**What needs to be done**
Would you please repeat all of the data exactly, omitting the pictures?

**Task input**
_ _ _
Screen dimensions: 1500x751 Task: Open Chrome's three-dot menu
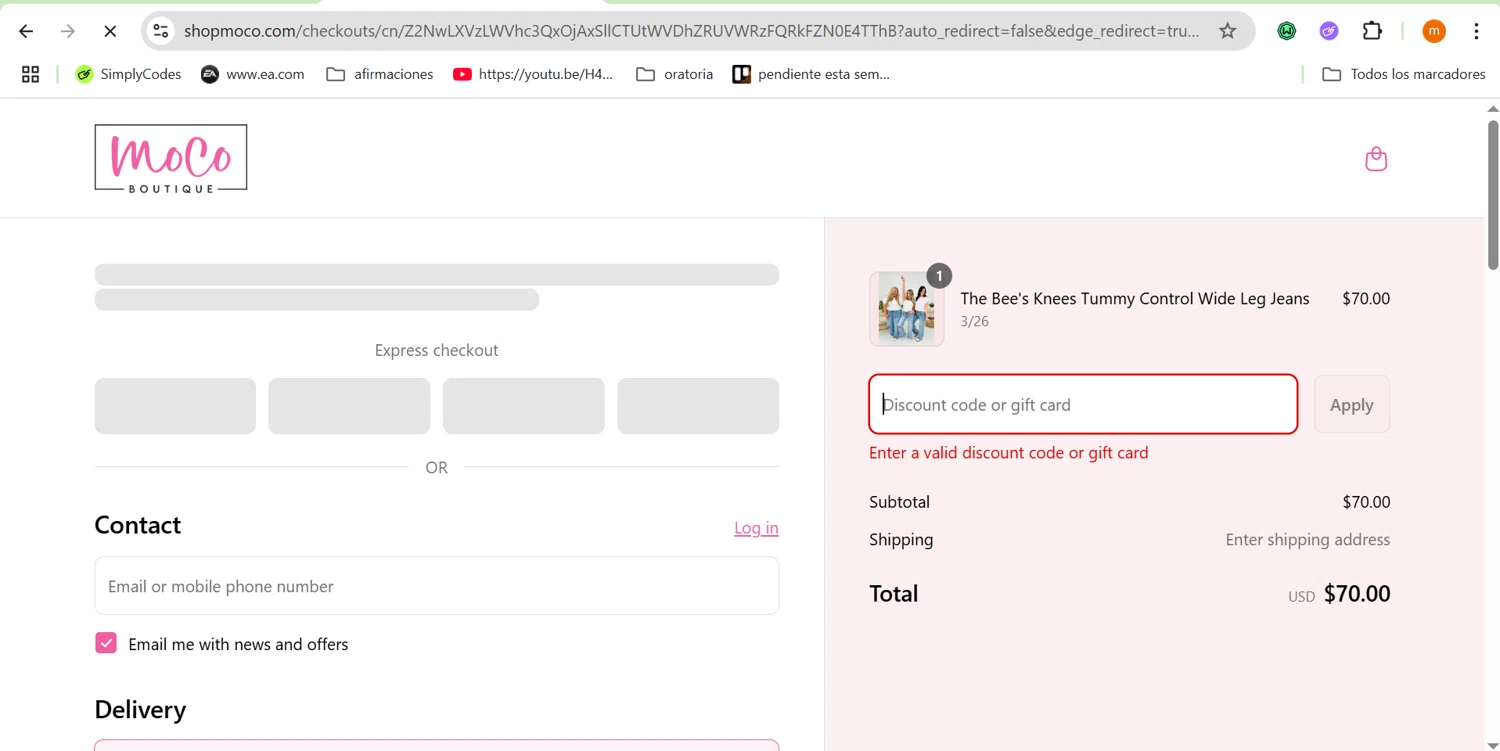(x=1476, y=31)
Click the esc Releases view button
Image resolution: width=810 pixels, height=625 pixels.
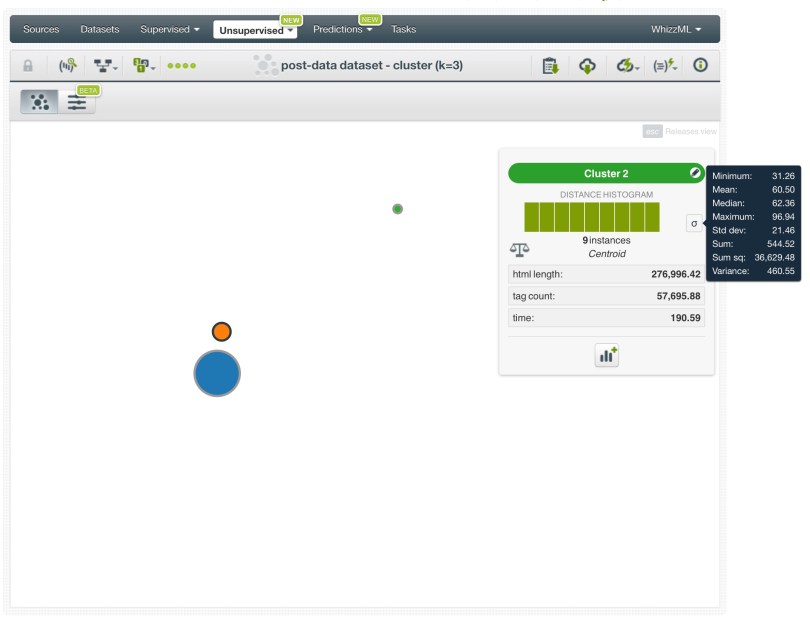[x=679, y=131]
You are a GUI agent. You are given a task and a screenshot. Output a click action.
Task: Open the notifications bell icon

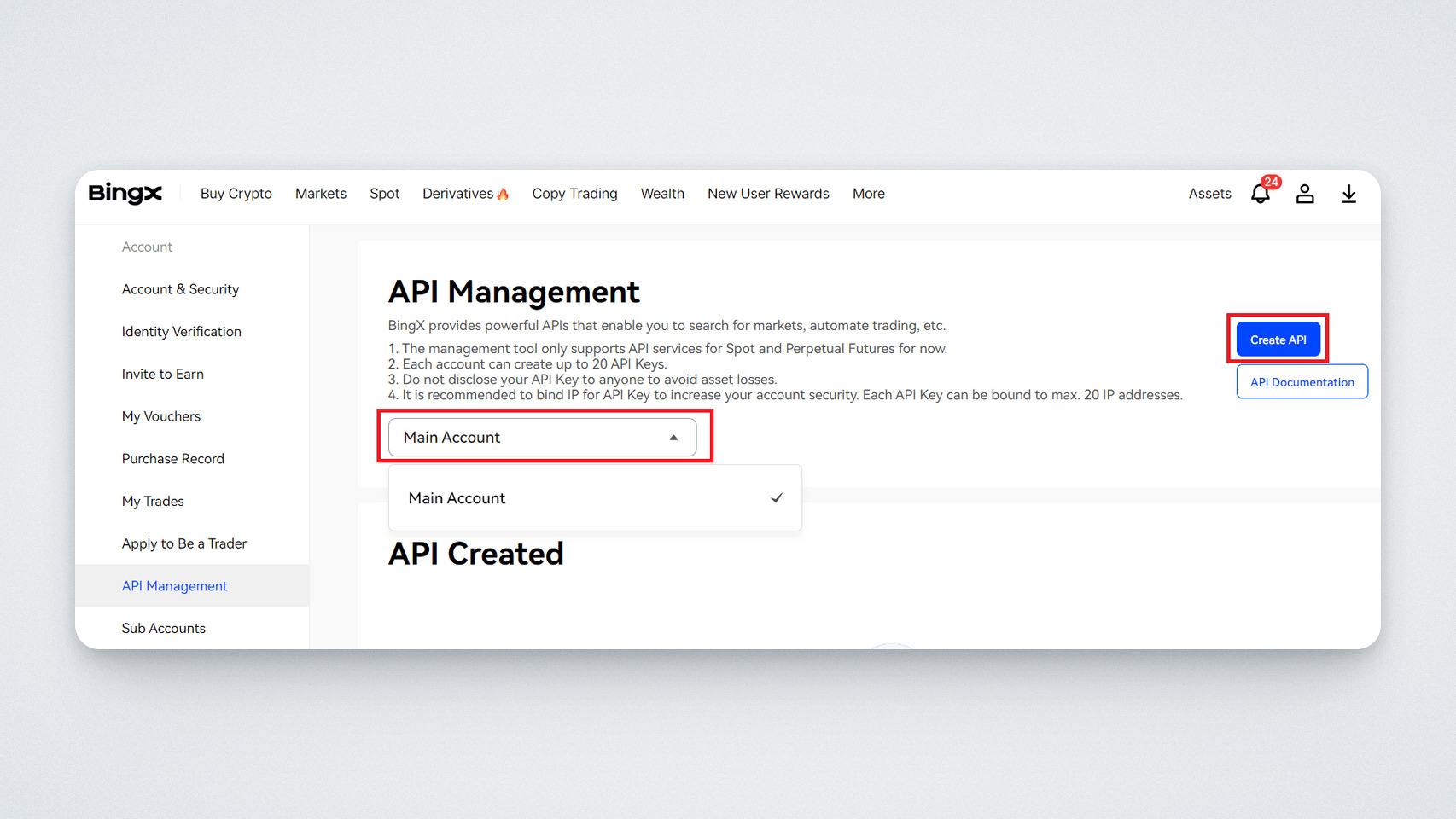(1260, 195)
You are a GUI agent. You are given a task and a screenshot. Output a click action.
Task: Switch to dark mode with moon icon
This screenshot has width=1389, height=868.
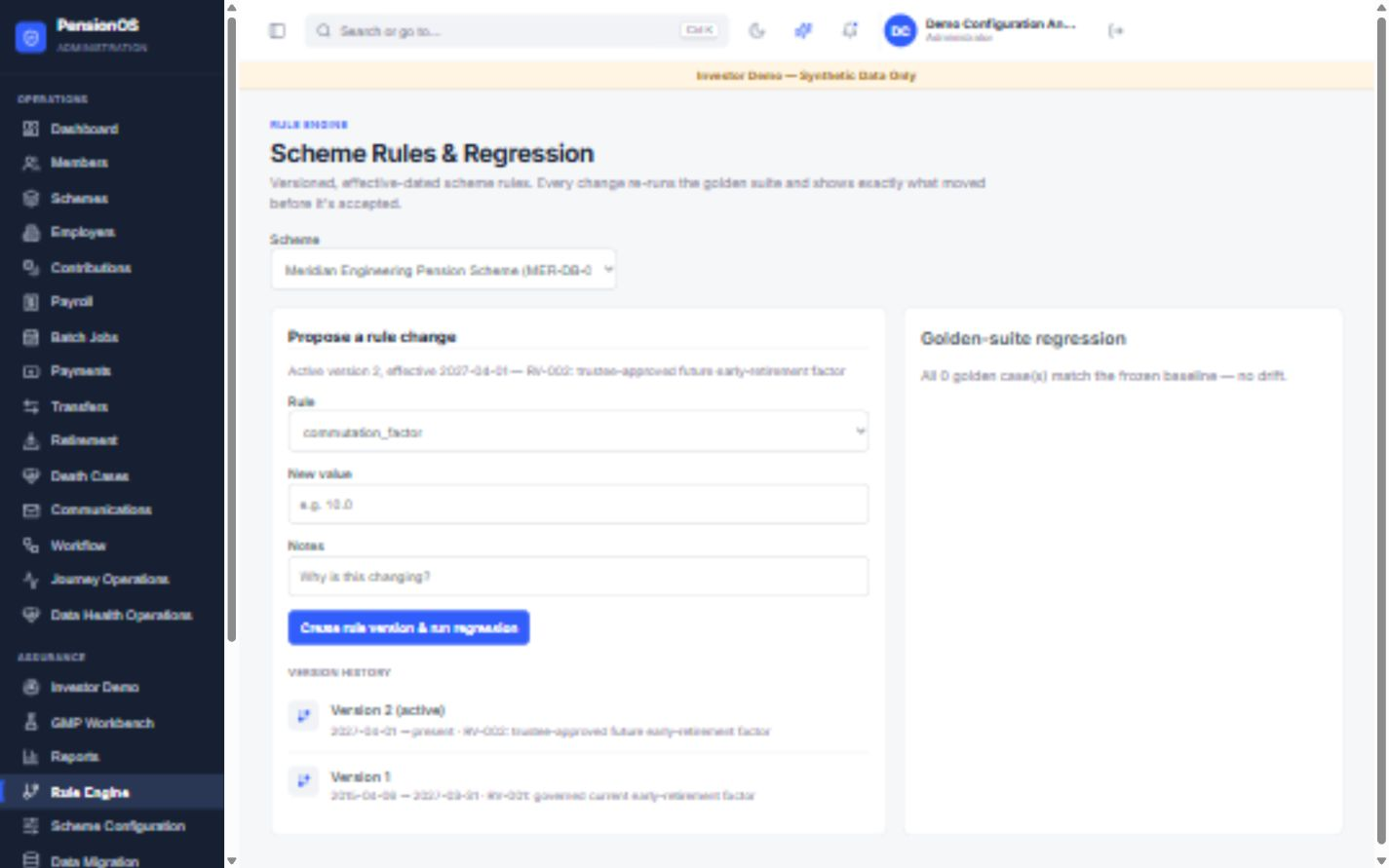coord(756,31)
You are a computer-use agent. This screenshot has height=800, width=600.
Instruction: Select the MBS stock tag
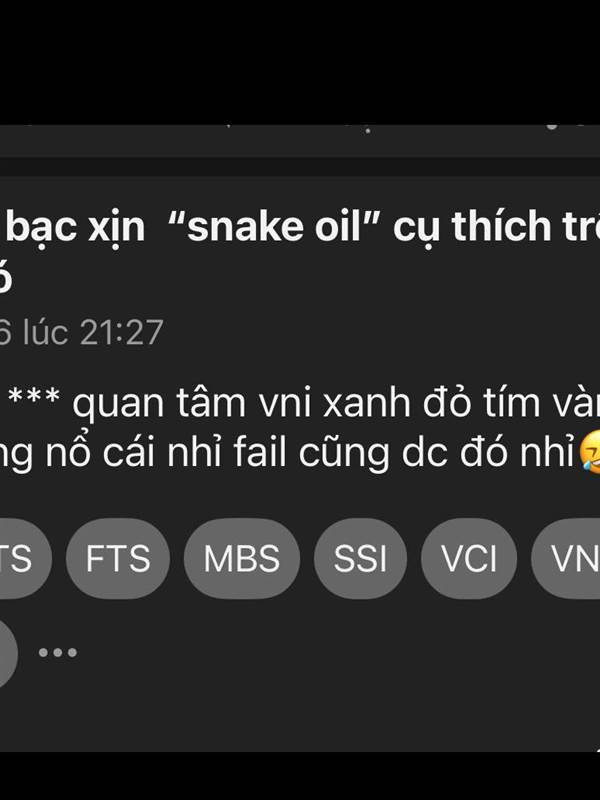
_ _ _
**Output for this task**
Screen dimensions: 1500x751 Task: Open Chrome's three-dot menu
(x=1476, y=31)
Click the esc Releases view button
Image resolution: width=810 pixels, height=625 pixels.
[x=679, y=131]
You are a GUI agent. You are given a task and a screenshot. Output a click action.
Task: Open the notifications bell icon

(1260, 195)
You are a GUI agent. You are given a task and a screenshot. Output a click action.
Task: Switch to dark mode with moon icon
This screenshot has width=1389, height=868.
coord(756,31)
You are a computer-use agent. This screenshot has height=800, width=600.
Instruction: Select the MBS stock tag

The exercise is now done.